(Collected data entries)

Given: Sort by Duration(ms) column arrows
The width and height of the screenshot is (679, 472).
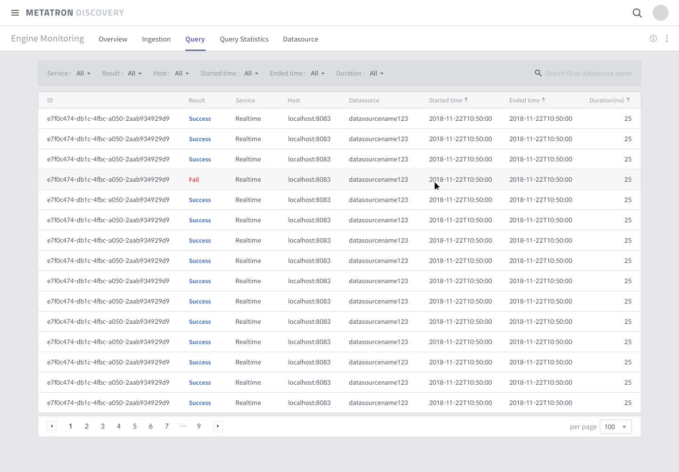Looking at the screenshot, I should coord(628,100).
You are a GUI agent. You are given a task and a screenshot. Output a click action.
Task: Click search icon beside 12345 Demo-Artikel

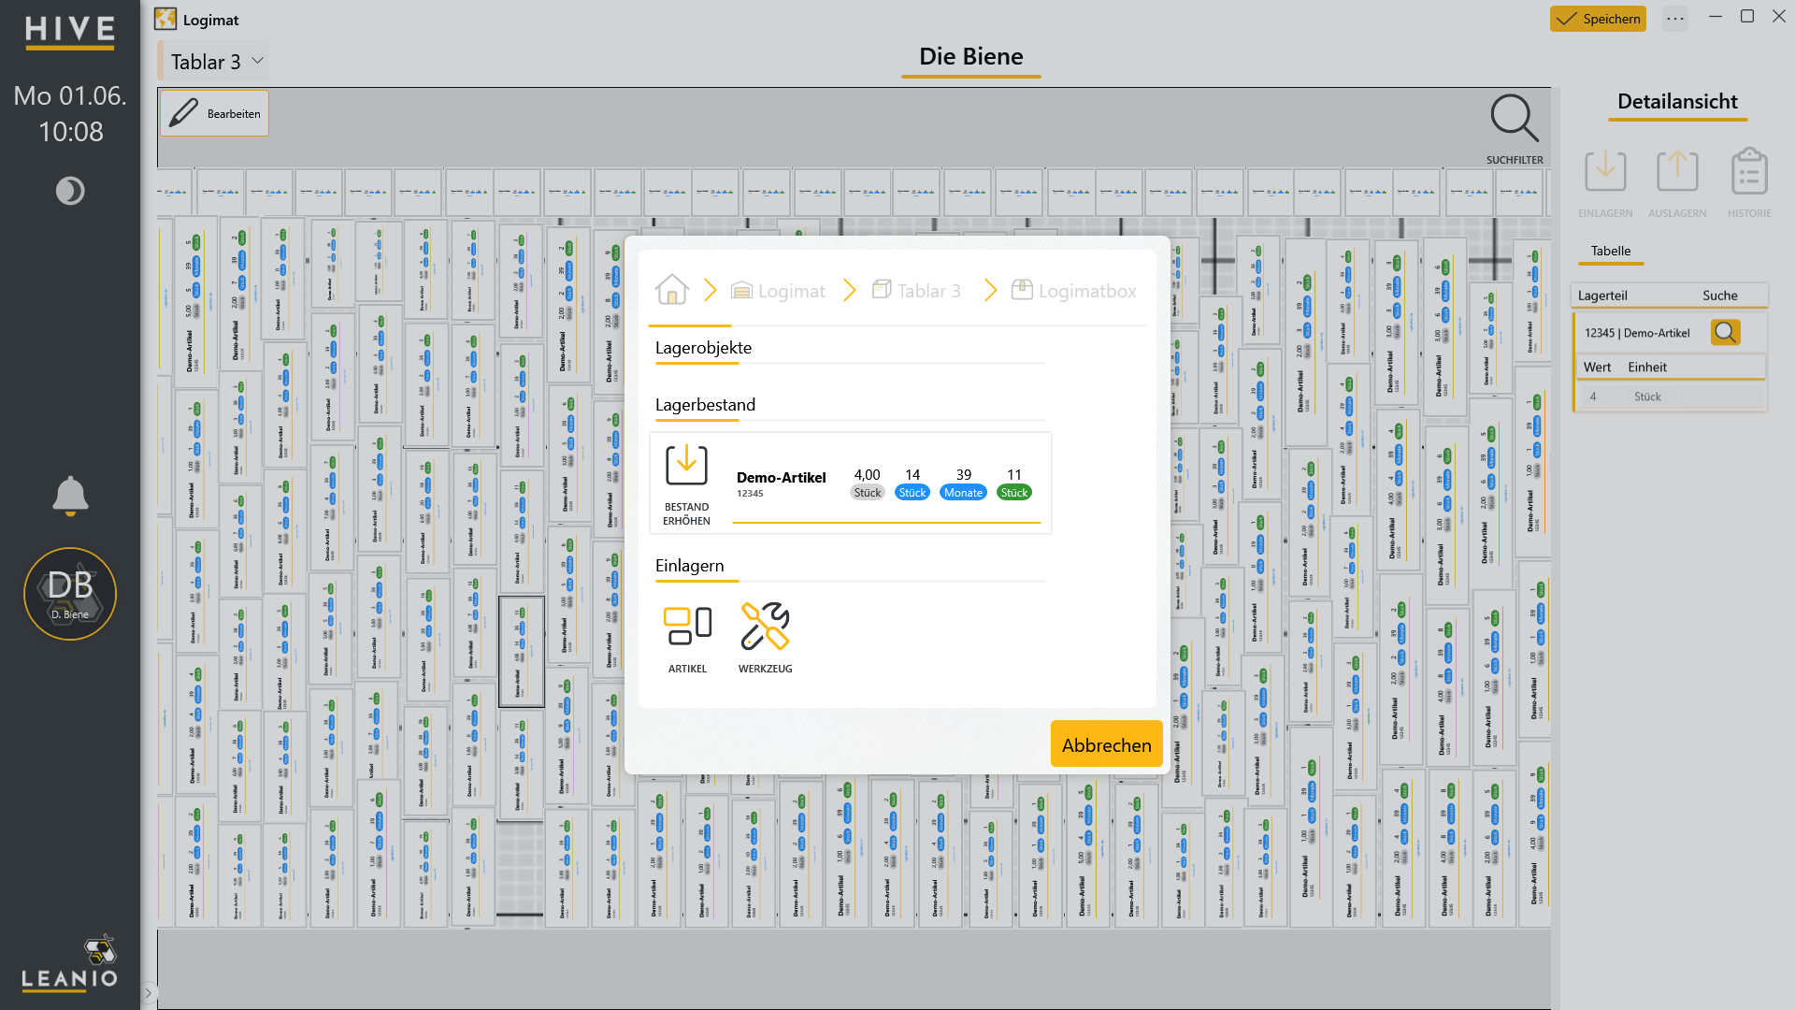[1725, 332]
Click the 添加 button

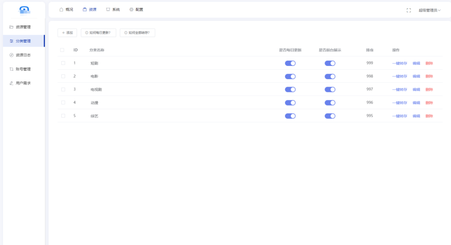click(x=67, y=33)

#### Problem description:
Rewrite all the records above with "search icon" changed to "magnifying glass icon" and everything else kept the same. Omit the pictures from your answer.

#### Completed exercise:
Given: Sort by Duration(ms) column arrows
The width and height of the screenshot is (679, 472).
Looking at the screenshot, I should coord(628,100).
You are a GUI agent. You are given a task and a screenshot. Output a click action.
Task: Click magnifying glass icon beside 12345 Demo-Artikel

[1725, 332]
Click the 添加 button

click(x=67, y=33)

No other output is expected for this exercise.